### [Material for this exercise]
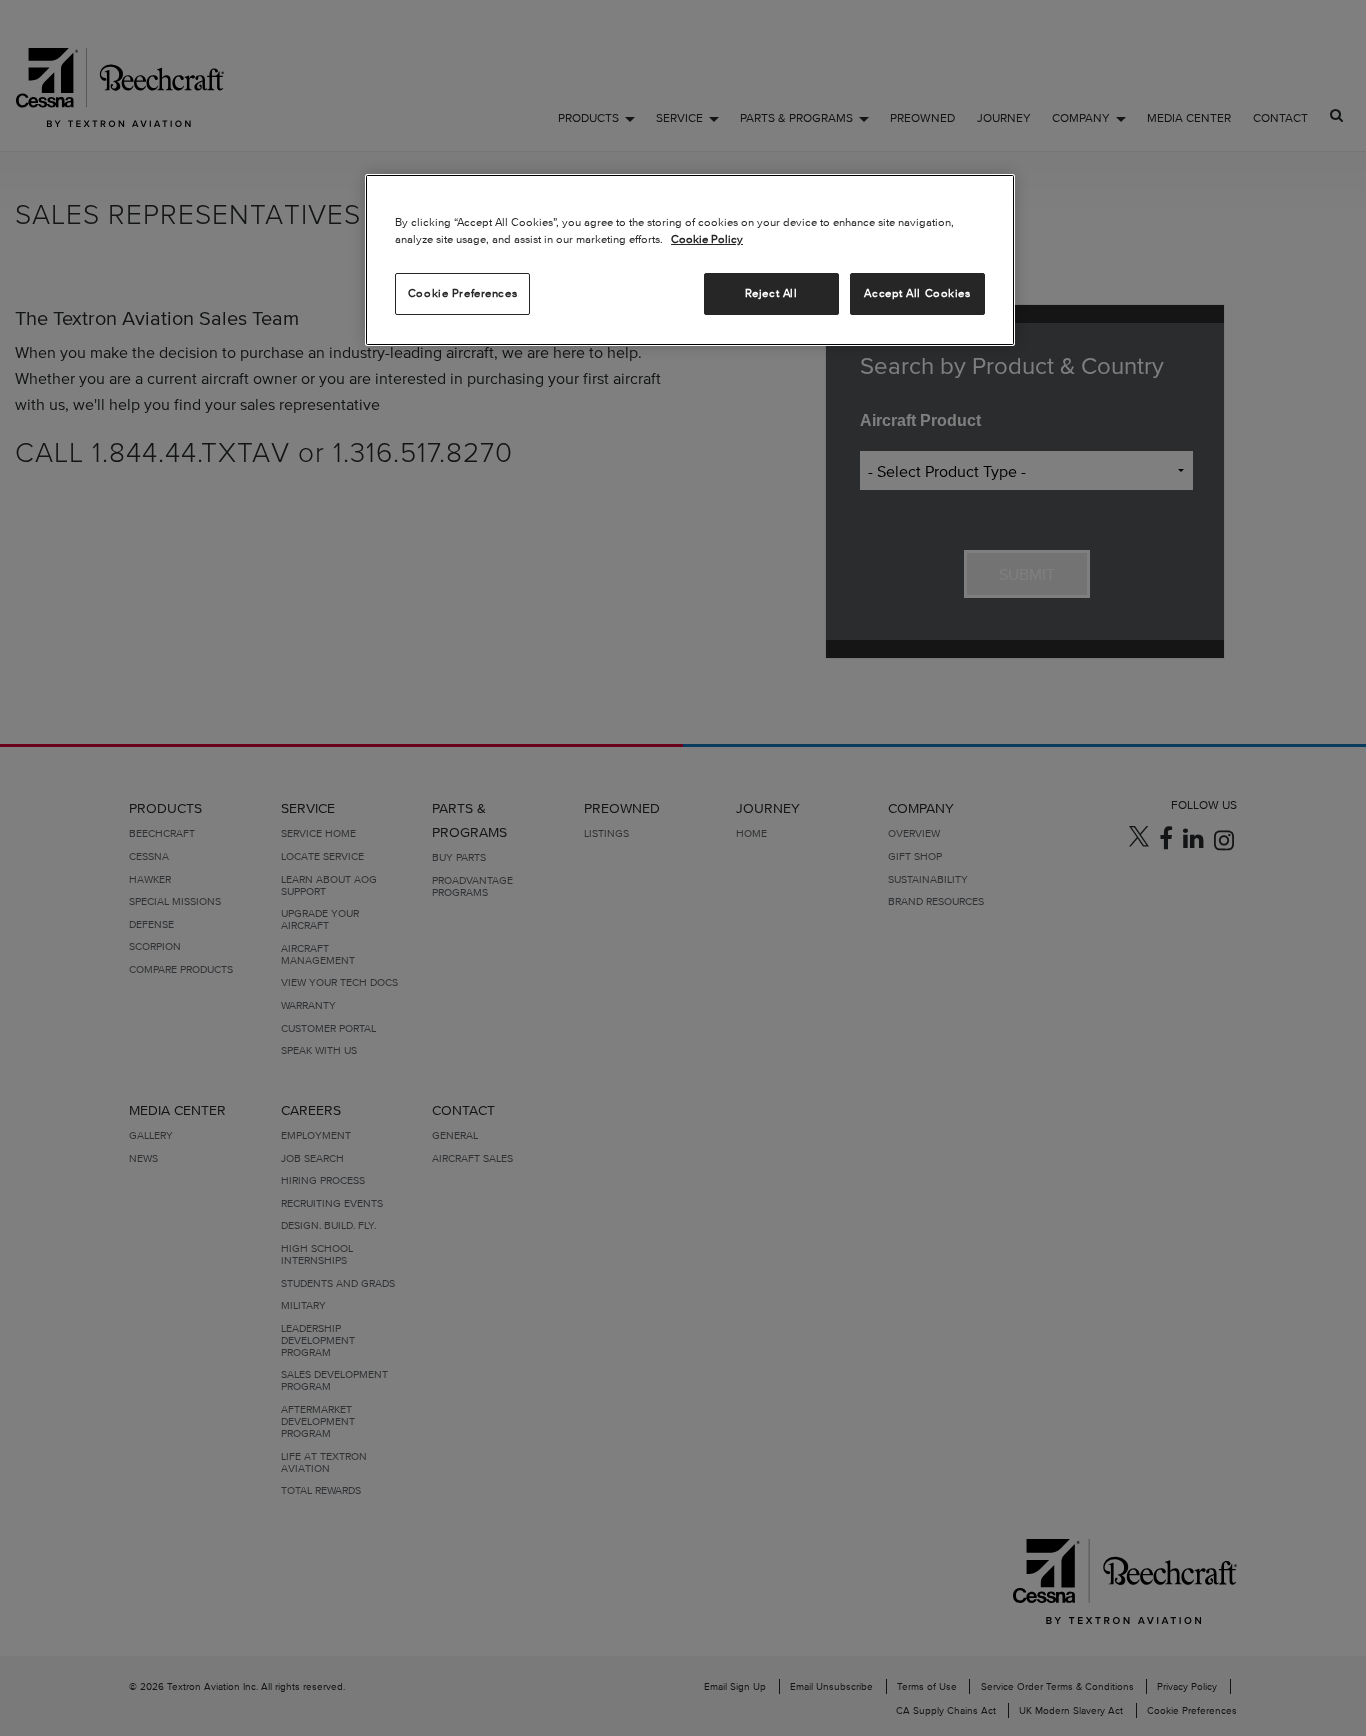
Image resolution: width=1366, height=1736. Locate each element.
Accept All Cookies (917, 293)
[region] (690, 260)
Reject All (771, 293)
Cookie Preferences (462, 293)
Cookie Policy (707, 239)
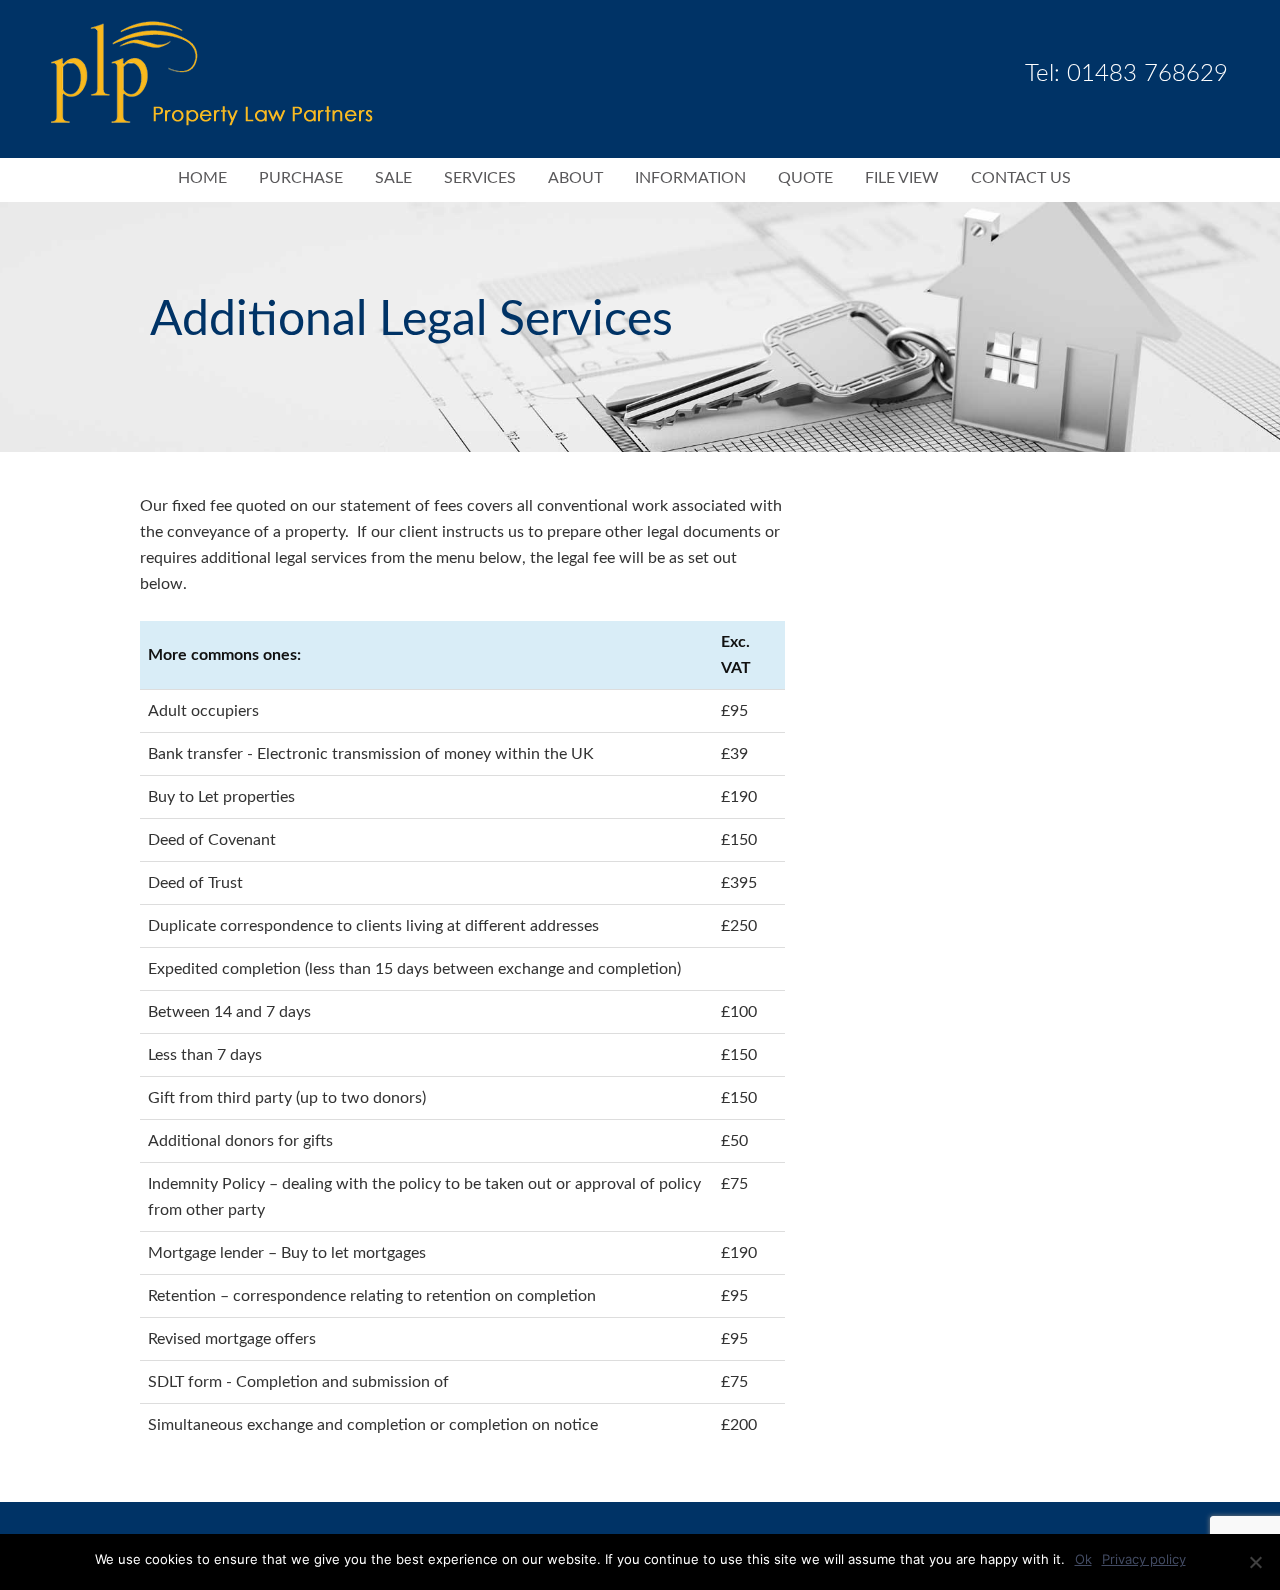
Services (480, 178)
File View (902, 178)
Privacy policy (1144, 1559)
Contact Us (1021, 178)
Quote (805, 178)
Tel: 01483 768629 (1126, 74)
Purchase (301, 178)
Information (690, 178)
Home (202, 178)
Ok (1083, 1559)
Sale (393, 178)
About (575, 178)
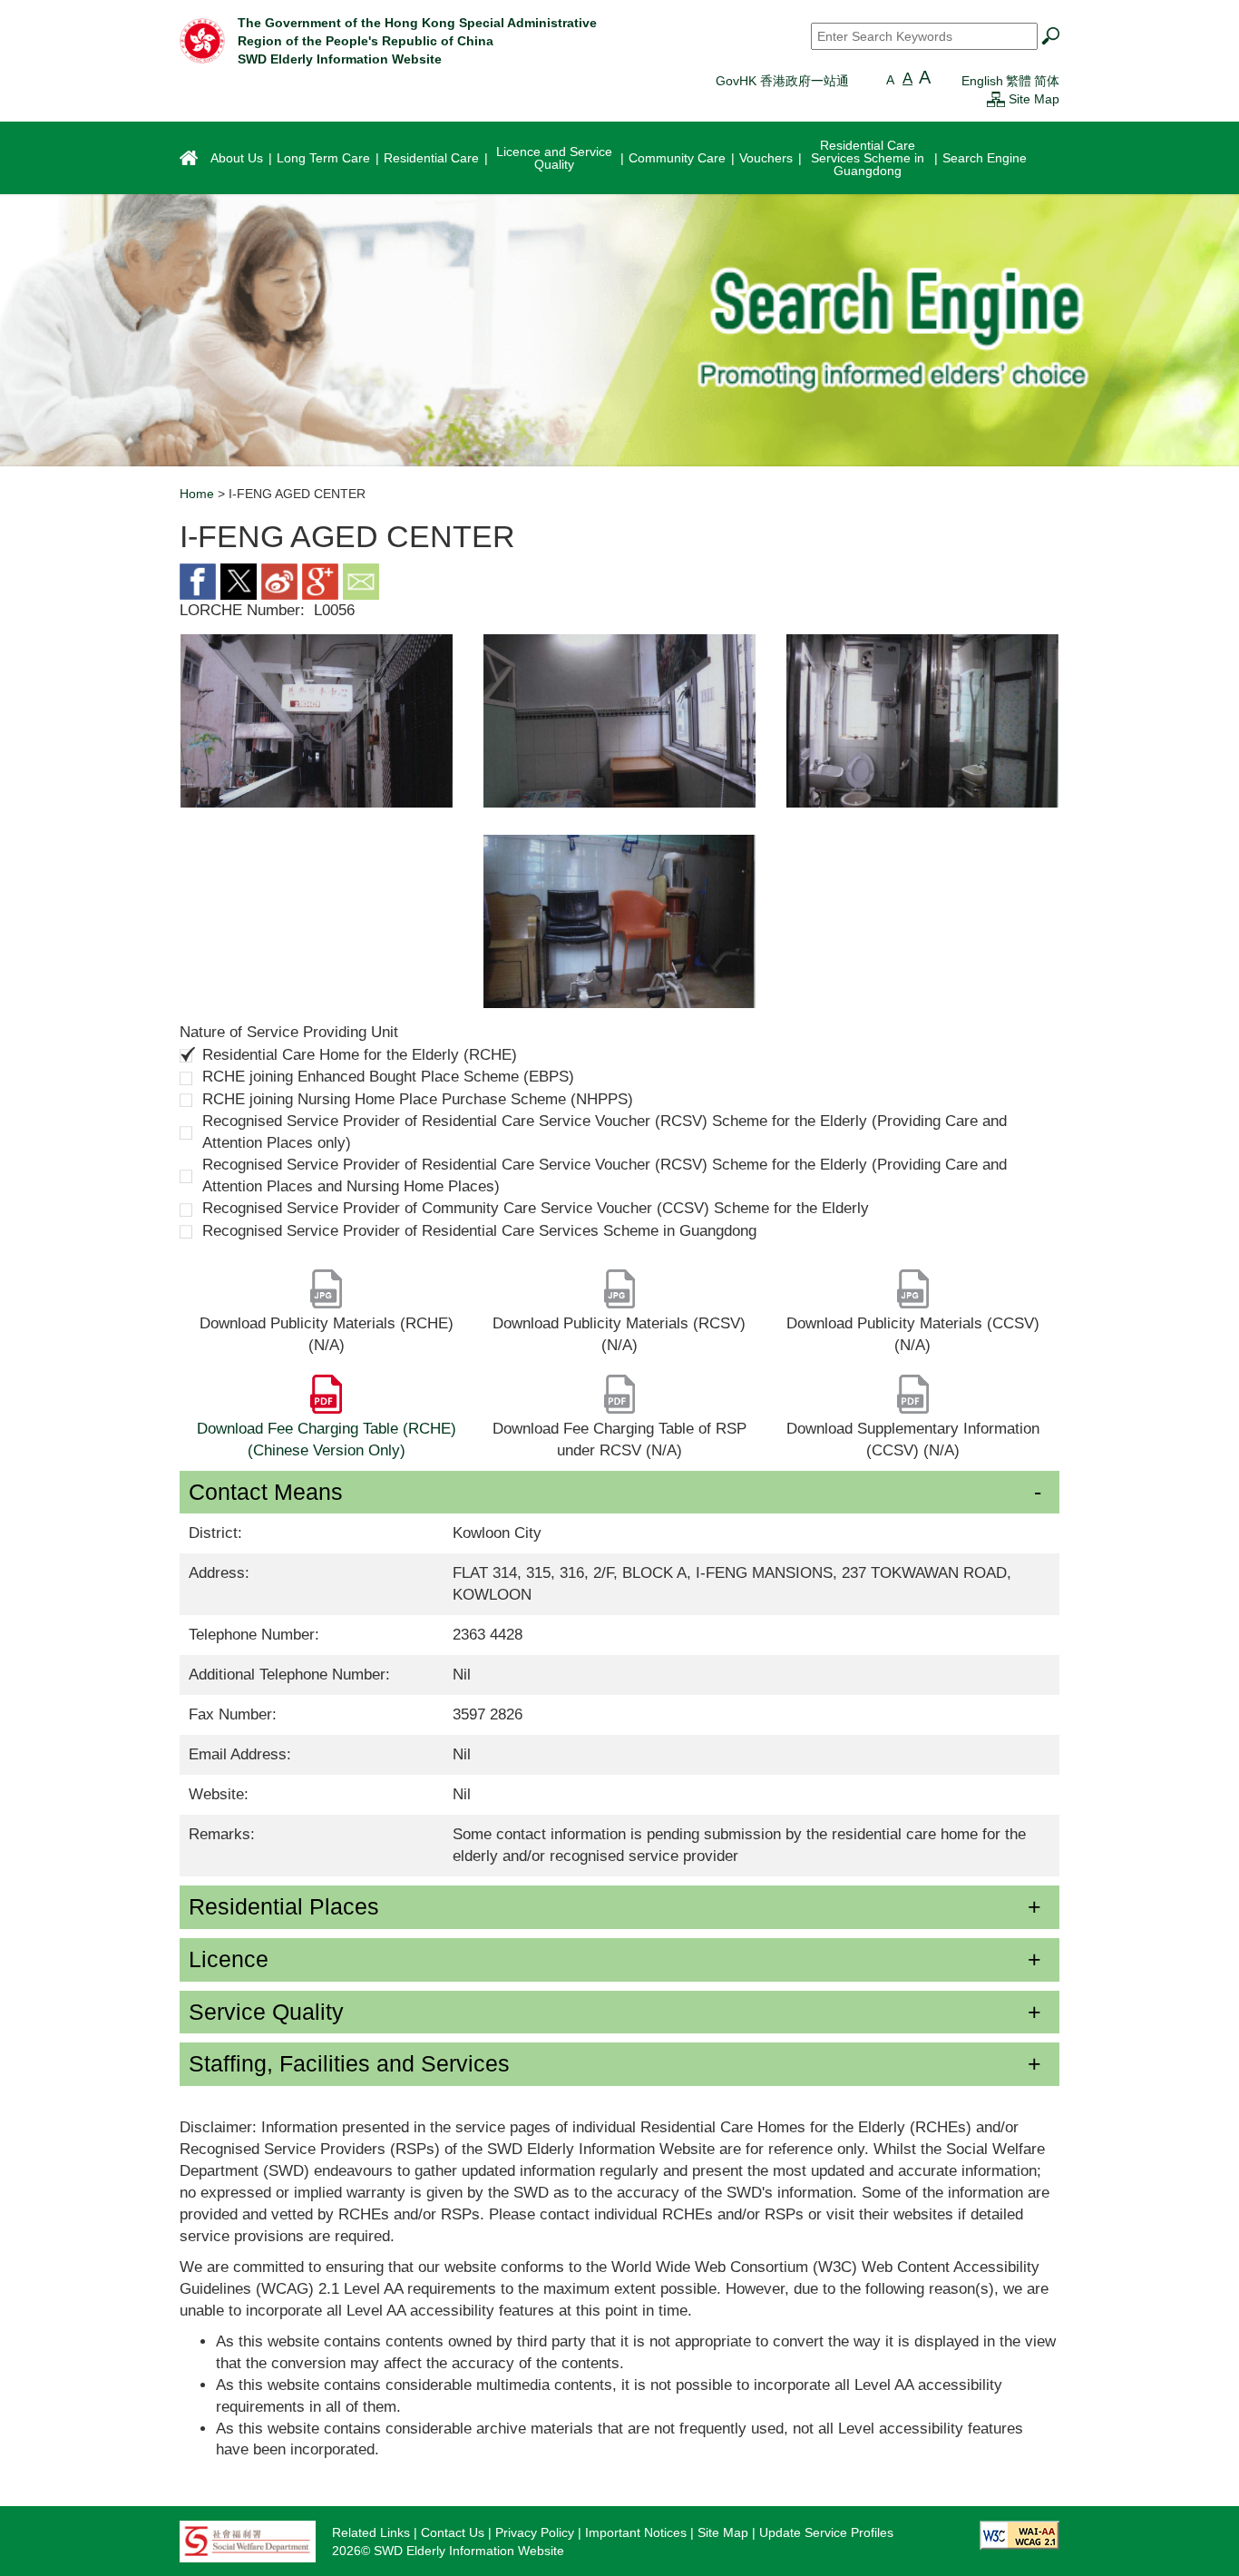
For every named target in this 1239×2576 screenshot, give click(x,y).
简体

### [Task to carry out]
Restate every line of the listing exactly. Pictures are not part of the copy.

### [Written response]
Image resolution: width=1366, height=1736. Locate each element.
Accept All Cookies (917, 293)
[region] (690, 260)
Reject All (771, 293)
Cookie Preferences (462, 293)
Cookie Policy (707, 239)
Services (480, 178)
File View (902, 178)
Privacy policy (1144, 1559)
Contact Us (1021, 178)
Quote (805, 178)
Tel: 01483 768629 (1126, 74)
Purchase (301, 178)
Information (690, 178)
Home (202, 178)
Ok (1083, 1559)
Sale (393, 178)
About (575, 178)
For every named target in this 1239×2576 screenshot, give click(x,y).
简体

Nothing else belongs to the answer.